■ Stored data
----------
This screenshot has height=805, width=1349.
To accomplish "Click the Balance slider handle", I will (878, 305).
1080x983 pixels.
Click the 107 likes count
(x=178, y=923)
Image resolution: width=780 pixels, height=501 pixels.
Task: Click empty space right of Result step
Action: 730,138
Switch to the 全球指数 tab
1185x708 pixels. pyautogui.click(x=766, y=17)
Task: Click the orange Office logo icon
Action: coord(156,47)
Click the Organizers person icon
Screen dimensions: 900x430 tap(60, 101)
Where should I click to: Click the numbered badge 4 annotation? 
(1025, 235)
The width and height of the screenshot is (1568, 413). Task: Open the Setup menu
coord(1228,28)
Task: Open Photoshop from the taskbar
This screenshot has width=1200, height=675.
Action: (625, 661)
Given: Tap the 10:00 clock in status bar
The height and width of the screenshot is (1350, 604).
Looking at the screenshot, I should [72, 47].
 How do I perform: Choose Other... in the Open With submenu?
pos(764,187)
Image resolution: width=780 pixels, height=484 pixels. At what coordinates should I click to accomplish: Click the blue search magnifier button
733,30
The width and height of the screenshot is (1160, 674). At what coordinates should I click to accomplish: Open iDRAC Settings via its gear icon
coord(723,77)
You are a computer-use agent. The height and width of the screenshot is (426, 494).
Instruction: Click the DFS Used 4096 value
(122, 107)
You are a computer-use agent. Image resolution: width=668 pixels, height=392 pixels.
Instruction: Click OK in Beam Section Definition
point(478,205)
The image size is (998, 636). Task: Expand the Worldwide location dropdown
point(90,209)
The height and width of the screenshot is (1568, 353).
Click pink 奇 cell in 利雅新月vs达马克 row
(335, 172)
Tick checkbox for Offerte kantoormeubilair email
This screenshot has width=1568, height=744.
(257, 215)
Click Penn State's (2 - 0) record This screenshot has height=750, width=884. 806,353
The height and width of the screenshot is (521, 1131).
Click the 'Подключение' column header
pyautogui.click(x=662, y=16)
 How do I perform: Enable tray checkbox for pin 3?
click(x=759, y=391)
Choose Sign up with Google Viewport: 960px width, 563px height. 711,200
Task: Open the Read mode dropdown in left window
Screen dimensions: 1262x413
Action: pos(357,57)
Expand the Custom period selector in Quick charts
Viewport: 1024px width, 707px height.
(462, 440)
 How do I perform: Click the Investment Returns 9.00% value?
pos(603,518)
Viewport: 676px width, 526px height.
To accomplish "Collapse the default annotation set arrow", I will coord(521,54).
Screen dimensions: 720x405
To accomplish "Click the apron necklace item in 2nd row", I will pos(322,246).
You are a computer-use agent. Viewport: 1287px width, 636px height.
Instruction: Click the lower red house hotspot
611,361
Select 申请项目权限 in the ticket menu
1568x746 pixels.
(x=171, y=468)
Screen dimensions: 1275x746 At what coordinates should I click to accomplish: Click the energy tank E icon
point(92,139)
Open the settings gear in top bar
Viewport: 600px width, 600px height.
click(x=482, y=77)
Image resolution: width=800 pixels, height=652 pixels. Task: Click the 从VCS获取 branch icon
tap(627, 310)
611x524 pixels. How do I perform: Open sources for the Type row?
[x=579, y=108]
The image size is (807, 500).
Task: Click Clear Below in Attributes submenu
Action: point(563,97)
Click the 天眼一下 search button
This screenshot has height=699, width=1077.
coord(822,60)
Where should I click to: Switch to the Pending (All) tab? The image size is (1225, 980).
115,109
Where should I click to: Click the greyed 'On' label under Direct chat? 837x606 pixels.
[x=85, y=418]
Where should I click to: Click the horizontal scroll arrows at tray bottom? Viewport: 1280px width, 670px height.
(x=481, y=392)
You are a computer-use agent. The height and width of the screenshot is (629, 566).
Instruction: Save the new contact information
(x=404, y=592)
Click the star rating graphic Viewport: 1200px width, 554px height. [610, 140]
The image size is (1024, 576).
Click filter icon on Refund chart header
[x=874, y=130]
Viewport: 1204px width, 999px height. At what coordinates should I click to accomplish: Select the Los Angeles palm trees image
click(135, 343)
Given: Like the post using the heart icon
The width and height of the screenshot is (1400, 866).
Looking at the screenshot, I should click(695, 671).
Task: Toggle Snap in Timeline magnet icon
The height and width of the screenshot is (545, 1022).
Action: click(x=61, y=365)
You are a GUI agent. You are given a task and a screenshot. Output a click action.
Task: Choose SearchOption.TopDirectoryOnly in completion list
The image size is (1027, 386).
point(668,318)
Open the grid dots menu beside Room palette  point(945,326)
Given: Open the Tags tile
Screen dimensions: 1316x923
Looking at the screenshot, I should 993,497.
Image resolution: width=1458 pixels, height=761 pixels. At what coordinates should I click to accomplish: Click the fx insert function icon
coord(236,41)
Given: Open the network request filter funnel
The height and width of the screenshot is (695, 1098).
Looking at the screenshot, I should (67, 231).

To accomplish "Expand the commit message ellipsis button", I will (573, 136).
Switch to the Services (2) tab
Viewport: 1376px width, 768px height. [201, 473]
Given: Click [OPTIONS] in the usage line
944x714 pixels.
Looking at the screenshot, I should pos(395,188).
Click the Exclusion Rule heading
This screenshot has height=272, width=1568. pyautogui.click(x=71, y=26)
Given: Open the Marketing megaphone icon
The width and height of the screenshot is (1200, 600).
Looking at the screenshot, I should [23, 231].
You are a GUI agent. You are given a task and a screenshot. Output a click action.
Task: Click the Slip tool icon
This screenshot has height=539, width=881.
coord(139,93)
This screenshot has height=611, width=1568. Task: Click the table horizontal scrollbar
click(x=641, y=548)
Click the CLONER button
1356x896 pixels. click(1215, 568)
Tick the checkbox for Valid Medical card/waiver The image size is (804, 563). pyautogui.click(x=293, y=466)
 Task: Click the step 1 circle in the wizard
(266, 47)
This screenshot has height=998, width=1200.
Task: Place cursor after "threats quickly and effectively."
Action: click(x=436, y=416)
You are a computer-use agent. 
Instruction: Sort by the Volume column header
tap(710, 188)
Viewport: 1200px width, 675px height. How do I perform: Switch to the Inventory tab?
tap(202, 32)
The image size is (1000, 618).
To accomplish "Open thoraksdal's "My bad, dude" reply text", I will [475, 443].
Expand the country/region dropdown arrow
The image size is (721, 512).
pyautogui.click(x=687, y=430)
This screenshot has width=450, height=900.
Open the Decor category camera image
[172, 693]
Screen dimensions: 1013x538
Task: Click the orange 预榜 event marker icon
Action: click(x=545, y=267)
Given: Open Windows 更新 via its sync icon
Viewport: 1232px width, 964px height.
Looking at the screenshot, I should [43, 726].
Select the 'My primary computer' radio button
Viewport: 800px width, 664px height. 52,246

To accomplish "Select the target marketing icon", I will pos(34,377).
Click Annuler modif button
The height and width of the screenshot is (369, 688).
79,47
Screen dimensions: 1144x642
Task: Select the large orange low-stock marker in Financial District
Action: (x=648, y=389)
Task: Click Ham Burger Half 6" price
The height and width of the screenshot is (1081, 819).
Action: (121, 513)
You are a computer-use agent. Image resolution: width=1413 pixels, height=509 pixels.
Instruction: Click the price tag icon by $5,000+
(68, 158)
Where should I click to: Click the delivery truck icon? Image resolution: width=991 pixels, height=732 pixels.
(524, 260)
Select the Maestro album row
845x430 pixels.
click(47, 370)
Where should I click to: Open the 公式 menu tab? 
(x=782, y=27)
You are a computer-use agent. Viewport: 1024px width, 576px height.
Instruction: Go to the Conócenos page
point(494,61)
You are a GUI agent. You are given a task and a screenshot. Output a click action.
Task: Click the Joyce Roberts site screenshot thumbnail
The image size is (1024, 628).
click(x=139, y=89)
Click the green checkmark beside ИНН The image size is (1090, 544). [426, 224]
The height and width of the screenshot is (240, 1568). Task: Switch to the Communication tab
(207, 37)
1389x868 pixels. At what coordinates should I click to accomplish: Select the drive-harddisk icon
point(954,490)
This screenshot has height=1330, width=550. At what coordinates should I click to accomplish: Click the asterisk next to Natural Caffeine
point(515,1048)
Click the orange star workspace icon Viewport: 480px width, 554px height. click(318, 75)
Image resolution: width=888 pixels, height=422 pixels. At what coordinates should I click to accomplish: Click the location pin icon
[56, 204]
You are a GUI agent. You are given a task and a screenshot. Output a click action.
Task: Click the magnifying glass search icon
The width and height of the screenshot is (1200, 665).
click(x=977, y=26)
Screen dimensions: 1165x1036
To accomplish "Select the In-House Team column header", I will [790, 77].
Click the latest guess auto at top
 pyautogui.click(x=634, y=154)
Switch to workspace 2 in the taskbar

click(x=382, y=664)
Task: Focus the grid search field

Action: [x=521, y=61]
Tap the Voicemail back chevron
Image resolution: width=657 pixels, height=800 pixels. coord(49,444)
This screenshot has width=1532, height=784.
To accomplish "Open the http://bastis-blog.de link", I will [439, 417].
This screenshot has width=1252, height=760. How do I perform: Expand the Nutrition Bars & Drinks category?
----------
■ Exercise brief
Search the entries for the word "beside" and pick out every line that holds it.

■ Exercise output
Open the grid dots menu beside Room palette  point(945,326)
Click the green checkmark beside ИНН The image size is (1090, 544). [426, 224]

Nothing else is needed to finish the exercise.